Lack of Knowledge about Motors
Judging the performance of your pool pump is not rocket science or you need not to be an electrical engineer or an expert to make a decision. The signs are there and they only need to be analyzed to make a smart decision.
In fact, more than 60% of pool owners in the United States have decided to upgrade their pump system as their family and their friends who use the pool grow and increase over time. This also entails an upgrade in motor capacity.
Compare Prices and Benefits of Replacing Old Motor
A brand new motor, whether for replacement or initial use is the best for your pool. If you are a new pool owner, definitely everything must be brand new.
But if budget constraints do not allow you to, make sure that your second-hand equipment is in good running condition, lest they will only give you a headache and cost you more in the long run.
In the olden days, if the cost of repair is more than 57% of the cost of a brand new one, it is more economical to buy the latter (brand new). However, now there are shops that offer advanced repair technology that matches the efficiency of the original. But they vary in cost.
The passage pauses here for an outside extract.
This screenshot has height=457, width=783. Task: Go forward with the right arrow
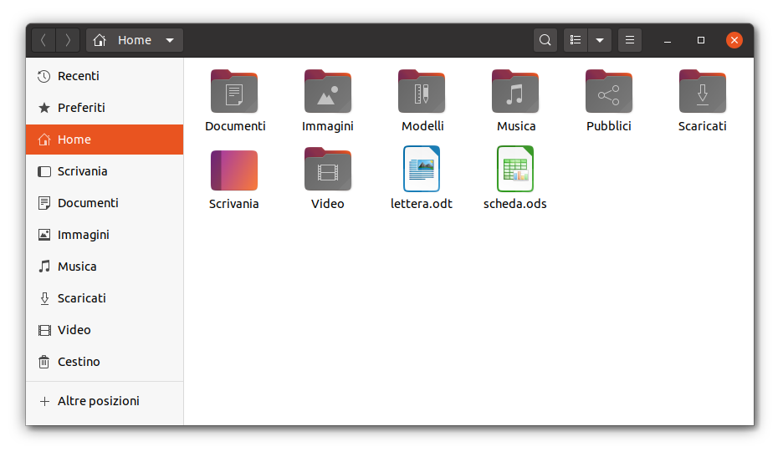(x=68, y=40)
The motor pumps of today are more energy efficient (EE) unlike before. Better check out the real cost of repair (spare parts, service, etc.) so you may know if replacement is cost-effective enough.
All manufacturers of pool pumps generally warrant their products in the limited time period. Moreover, the majority of manufacturers have 1-year warranty on the unit, barely some offer much longer.
In order to have the warranty honored by the manufacturers, the unit should be free from tampering or remained un-opened (motor and pump) during the duration of the warranty period. Even reparations are covered by warranties issued by the repair shop.
One of the common mistakes pool owners do during the warranty period is replacing the shaft seal. The warranty offered by the manufacturer is voided when there is seal failure.
That’s why if your unit is brand new and experienced abnormality within the prescribed period, better to report it to your dealer. Never try to fix the problem yourself or open up (or disassemble) any part of the pump or motor, otherwise, the warranty will be forfeited. The same goes for repairs.
Pool owners who upgrade their pool pumps and other accessories will surely have a higher initial cost. But considering the new generation of pool pumps in the market today, which are more energy efficient and made through state-of-the-art technology, they are more likely to save more in the long run.
Reparations are only advisable when the cost of repair is way below the total cost of acquiring a new one. The integrity and reliability of serious reparations for major breakdowns are also more likely to bring additional cost as anticipated.
This is also true for new pool owners; utilizing used equipment may bring more nightmares than good night sleeps.